Resilience is Their Middle Name


Saluting Our Heroes of Heroes

Fortnightly Magazine - July 2020

Did we need any more evidence? Hadn't we already seen enough in our careers?

Our predecessors thankfully built a magnificent machine, an electric grid that seemingly serves our every want and somehow stands up to the attacks of nature and man. We honor these heroes. There's the engineering geniuses — the celebrated and the obscure — that innovated the equipment. There's the entrepreneurial giants that gathered up the billions to erect the infrastructure. And let's not forget those courageous regulatory and political leaders. They were essential as well, cutting a path through the critics, insisting on the public interest. For the valiant efforts of all these heroes, we are rightfully grateful. 

Though, time and time again we're reminded, that all their efforts would have gone for naught but for the dedication of the utility workforce. Consider the apparently fearless linemen. One of them is portrayed on the cover of this magazine. Consider the constancy of the power plant staff. Consider the tenacity of those entrusted with system control.

When snow and ice covers our communities, or when a hurricane hurls through, the utility field workers are out there first. Literally, as soon as the wind speed recedes to a set miles per hour. Ask linemen what's most rewarding about their jobs. They'll inevitably relate a story or two or three about when their perseverance provided the restoration of power to a community and the sheer joy of the people there.

And now comes a pandemic. This plague has forced upon us such a complete change in how we work and live, comparable only to the change when world war struck eighty years ago. Much of the public huddles inside their homes across the hours of the day and week, ever more dependent upon the uninterrupted provision of electric power. While the utility workforce — their tasks complicated by exposure to the sickness and initially, shortage of protective supplies — is out there once again, for us.

I am reminded of a verse of Longfellow: In the world’s broad field of battle, in the bivouac of life, be not like dumb, driven cattle; be a hero in the strife.

With the support of their utilities, they truck around by themselves rather than in crews. They meet in small groups so that if one does get sick, few others must be pulled from the job and quarantined. In some cases, they actually leave their families and live at the plant, in makeshift dorms, for weeks at a time, to ensure there's someone always there to keep the lights on for you and all of us.

This, on top of everything else. The utility workforce must not only concern themselves with getting the job done with care, consistently, but also with a continual adherence to safety. Because, let's just say it, they are often in dangerous situations in which a distraction can lead to a disaster. That is exactly why Henry Miller formed the International Brotherhood of Electrical Workers, the IBEW, at a national convention that met in St. Louis back in the year 1891.

A year before, Miller was a lineman for the Municipal Electric Power and Light Company (now a part of Ameren) when that town hosted the St. Louis Exposition featuring electric lighting. Which naturally attracted a lot of linemen from the midwest, inspiring Miller to build the brotherhood.

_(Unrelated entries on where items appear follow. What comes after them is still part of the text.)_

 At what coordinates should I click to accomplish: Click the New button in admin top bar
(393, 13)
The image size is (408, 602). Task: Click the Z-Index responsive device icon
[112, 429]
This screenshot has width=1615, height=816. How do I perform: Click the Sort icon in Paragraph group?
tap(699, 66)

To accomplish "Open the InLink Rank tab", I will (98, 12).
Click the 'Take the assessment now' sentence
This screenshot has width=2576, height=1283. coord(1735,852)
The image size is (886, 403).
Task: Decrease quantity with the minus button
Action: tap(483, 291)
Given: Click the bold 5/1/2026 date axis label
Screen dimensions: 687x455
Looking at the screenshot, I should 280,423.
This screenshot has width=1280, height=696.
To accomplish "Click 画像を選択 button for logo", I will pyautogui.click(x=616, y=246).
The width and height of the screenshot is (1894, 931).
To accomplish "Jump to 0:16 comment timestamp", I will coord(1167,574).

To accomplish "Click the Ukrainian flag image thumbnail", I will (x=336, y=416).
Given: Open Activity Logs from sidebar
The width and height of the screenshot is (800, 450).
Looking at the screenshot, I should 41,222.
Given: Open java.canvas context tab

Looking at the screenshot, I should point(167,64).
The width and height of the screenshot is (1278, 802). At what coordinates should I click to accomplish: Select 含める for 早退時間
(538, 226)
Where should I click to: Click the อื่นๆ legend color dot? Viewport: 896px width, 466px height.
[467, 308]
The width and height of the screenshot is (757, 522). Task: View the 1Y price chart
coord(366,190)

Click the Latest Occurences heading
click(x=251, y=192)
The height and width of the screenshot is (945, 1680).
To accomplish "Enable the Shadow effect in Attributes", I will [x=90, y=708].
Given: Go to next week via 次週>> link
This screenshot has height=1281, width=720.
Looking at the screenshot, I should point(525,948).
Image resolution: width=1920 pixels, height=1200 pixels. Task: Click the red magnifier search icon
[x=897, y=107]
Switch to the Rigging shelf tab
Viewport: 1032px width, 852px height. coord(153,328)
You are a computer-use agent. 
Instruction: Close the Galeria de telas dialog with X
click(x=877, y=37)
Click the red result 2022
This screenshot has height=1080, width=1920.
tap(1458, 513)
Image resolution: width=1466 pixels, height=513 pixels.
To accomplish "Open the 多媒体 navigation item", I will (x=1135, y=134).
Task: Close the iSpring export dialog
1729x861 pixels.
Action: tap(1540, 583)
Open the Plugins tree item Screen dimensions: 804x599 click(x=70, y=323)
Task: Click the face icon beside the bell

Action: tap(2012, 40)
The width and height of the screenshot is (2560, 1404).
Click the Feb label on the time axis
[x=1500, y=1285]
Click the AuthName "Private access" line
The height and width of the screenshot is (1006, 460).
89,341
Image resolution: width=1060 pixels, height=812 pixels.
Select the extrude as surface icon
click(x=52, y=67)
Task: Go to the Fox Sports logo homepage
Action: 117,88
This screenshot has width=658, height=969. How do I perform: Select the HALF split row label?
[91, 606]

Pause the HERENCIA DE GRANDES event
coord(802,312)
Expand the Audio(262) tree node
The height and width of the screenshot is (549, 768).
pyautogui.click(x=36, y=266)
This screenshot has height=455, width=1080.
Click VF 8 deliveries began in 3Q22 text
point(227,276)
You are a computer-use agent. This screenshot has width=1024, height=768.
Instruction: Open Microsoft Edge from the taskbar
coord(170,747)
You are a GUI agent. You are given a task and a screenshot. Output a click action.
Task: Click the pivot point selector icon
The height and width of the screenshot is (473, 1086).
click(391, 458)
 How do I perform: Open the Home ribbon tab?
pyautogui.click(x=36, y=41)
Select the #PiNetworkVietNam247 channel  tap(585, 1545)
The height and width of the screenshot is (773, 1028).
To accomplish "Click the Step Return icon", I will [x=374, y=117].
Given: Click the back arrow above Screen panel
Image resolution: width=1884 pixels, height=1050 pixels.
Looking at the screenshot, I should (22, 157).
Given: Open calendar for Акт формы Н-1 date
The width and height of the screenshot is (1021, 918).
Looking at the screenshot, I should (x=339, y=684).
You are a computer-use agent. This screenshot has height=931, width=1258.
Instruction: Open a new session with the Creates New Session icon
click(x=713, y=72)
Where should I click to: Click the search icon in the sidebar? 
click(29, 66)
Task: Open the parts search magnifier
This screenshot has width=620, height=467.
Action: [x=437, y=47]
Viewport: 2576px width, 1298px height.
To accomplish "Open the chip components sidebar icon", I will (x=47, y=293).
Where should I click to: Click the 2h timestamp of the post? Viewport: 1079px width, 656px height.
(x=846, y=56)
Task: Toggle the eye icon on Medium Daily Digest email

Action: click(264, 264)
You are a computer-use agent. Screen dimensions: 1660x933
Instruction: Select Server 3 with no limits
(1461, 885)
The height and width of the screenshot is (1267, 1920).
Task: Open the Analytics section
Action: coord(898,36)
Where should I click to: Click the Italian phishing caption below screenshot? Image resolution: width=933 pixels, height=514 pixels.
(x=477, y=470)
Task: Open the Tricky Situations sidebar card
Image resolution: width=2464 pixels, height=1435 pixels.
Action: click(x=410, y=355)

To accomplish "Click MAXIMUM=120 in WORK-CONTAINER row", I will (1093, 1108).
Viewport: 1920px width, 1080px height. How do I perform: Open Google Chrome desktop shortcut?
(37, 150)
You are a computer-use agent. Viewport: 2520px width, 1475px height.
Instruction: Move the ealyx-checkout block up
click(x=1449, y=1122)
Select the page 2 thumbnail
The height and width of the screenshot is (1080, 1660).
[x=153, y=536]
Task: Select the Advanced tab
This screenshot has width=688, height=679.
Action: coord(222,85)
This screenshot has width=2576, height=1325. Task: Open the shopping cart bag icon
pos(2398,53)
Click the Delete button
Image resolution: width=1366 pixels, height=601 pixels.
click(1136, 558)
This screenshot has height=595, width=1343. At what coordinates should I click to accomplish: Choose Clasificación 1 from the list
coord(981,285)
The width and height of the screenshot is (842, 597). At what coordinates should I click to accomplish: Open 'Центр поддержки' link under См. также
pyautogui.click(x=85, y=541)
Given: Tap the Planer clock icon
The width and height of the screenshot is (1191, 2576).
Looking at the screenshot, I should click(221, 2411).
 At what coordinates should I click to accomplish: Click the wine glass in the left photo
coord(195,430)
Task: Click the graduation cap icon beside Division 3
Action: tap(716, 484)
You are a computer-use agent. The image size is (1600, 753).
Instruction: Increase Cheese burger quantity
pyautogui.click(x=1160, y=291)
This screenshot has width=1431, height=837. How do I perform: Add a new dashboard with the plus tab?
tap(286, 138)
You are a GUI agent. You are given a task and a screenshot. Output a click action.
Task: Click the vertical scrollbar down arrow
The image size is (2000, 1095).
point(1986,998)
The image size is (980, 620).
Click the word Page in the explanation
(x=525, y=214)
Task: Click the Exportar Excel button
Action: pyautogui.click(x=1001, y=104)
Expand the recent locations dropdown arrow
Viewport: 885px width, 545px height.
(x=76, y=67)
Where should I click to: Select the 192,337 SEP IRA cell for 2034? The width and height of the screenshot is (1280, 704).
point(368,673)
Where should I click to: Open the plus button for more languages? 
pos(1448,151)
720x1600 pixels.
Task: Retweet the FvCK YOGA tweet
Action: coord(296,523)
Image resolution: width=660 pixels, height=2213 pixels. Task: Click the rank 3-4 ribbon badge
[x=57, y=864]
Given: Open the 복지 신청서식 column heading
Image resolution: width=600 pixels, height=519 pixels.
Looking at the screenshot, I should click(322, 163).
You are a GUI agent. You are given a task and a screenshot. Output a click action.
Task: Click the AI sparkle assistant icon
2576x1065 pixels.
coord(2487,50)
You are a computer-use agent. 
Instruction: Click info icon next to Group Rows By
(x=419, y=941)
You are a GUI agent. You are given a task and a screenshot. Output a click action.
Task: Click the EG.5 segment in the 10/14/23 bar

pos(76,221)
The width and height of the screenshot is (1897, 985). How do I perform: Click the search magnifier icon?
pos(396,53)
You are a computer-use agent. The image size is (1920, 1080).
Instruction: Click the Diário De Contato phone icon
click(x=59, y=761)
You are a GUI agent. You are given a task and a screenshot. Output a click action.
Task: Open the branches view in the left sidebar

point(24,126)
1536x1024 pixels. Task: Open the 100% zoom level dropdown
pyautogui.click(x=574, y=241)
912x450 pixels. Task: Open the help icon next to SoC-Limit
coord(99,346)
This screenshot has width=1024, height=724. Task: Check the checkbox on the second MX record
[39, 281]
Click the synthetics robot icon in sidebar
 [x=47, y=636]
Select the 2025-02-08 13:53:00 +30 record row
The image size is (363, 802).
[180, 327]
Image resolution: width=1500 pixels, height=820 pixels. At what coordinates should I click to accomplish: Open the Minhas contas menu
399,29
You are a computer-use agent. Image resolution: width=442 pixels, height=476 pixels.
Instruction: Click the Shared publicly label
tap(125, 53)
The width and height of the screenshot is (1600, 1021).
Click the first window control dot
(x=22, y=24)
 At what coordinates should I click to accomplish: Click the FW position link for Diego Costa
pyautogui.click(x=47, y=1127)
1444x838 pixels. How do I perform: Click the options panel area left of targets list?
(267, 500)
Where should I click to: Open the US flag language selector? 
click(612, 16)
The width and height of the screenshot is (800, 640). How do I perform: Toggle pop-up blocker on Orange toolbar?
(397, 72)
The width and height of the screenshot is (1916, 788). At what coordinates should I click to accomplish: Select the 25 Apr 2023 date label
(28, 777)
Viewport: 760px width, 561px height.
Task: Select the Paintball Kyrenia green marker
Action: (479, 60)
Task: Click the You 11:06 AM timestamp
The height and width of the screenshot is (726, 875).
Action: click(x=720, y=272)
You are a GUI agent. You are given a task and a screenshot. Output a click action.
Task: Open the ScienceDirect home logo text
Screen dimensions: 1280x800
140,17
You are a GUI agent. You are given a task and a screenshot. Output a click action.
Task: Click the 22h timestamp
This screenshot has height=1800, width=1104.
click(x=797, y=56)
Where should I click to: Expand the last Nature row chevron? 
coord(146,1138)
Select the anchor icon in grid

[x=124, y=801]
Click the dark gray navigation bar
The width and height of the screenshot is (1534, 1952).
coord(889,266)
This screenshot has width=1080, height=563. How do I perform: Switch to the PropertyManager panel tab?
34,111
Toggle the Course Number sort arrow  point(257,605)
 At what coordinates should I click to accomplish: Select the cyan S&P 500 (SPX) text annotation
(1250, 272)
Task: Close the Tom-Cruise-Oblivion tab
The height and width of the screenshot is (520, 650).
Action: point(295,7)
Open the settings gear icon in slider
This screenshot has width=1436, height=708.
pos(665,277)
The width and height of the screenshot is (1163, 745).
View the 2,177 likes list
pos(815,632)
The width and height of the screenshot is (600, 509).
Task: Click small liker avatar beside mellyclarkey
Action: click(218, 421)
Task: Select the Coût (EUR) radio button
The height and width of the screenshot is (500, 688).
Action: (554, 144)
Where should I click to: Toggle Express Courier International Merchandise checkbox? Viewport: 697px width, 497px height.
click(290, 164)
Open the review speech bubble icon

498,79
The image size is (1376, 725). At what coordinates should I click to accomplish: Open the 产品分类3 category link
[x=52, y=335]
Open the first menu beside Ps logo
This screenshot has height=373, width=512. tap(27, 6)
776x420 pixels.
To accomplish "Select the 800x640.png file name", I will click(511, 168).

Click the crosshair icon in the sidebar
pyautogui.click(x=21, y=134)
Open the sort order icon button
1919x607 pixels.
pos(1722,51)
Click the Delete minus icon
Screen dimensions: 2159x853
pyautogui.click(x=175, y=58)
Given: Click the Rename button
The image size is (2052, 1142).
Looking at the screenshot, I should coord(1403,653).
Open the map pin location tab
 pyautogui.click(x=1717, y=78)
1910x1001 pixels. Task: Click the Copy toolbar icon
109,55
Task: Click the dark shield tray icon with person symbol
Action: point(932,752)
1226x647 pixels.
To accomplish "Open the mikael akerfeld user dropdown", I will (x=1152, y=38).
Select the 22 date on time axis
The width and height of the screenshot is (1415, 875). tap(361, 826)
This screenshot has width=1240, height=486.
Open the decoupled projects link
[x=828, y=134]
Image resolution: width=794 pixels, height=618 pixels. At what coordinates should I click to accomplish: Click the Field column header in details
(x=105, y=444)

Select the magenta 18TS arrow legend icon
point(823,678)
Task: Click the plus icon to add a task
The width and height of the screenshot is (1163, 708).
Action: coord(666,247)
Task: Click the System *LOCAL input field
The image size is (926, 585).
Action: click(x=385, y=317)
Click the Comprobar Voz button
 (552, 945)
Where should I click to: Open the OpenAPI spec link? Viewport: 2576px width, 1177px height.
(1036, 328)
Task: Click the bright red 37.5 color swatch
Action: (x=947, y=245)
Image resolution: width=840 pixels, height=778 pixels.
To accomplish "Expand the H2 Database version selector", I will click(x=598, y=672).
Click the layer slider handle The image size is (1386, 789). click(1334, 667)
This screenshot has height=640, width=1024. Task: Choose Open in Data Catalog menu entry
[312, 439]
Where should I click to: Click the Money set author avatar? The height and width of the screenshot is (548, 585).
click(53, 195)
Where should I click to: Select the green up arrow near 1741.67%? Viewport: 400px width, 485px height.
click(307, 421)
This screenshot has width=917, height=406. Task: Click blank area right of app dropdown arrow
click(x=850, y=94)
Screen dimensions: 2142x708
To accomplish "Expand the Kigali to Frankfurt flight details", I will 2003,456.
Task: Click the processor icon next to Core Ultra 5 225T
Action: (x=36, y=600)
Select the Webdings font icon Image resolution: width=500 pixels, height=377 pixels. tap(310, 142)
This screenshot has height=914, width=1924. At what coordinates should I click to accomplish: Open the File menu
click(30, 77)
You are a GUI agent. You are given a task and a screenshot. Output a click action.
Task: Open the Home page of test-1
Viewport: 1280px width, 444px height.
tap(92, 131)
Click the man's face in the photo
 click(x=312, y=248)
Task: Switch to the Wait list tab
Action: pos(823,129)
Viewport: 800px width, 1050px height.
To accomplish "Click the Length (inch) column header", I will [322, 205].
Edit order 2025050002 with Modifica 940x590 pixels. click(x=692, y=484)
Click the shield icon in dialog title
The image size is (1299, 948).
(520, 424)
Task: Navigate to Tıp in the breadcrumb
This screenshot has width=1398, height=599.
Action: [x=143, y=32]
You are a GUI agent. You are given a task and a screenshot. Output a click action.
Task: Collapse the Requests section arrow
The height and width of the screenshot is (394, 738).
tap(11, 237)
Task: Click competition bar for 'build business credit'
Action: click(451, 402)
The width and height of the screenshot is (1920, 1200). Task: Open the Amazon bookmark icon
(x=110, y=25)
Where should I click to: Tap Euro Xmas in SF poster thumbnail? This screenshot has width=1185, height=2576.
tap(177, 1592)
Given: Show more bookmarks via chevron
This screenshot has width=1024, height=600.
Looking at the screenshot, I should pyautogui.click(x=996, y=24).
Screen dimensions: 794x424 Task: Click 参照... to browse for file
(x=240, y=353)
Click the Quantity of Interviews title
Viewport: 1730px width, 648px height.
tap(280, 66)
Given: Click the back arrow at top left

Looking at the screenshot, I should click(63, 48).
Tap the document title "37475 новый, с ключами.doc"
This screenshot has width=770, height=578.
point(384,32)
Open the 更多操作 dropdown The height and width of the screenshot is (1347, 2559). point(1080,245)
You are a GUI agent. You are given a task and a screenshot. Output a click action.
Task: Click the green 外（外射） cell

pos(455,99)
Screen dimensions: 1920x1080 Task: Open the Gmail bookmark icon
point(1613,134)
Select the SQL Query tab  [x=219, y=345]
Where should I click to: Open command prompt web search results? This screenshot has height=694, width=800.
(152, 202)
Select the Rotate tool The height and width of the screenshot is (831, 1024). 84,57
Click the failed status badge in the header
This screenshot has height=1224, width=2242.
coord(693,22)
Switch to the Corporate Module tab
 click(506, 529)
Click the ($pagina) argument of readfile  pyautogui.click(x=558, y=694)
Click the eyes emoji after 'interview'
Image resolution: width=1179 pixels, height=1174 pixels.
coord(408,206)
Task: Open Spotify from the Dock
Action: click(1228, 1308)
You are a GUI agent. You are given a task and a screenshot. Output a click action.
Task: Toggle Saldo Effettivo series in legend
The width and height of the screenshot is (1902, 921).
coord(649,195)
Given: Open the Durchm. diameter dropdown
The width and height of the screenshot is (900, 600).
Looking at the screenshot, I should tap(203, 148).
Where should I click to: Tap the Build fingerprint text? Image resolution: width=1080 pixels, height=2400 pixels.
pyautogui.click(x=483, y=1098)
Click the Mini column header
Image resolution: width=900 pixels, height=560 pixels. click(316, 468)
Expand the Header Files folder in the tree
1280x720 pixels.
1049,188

Working conditions and safety were always on his mind. So, it's ironic that Miller too succumbed to the dangers of line work a few years later. In 1896, Miller was now a lineman for the Potomac Light and Power Company in Washington D.C. (now a part of Exelon). He and a partner were repairing a circuit that had been damaged by a summer storm, at the corner of Wisconsin Avenue and Newark Street in the Cleveland Park neighborhood, walking distance from where I'm writing this. Miller received a shock, fell from his ladder, and died hours later.

A close friend and member of Local 17 (Detroit) said this:

"We well remember when he [IBEW founder Henry Miller] came to Detroit to organize us. He rode the bumpers of a freight train to get here and had no fund for organizing. When we took up a collection for him at the close of the meeting, we fairly had to force him to take it. 'No, boys,' he said, 'you will need all the money you can get together for your union. I will get along some way.' ... I am reminded of a verse of Longfellow: In the world's broad field of battle, in the bivouac of life, be not like dumb, driven cattle; be a hero in the strife."

At this challenging moment in our nation and world, these are inspiring words for many of our endeavors. And, we are similarly inspired by the essential contribution to our well-being by the IBEW membership and utility workers. It is therefore quite appropriate that at this time, we take the time, and salute these great men and women.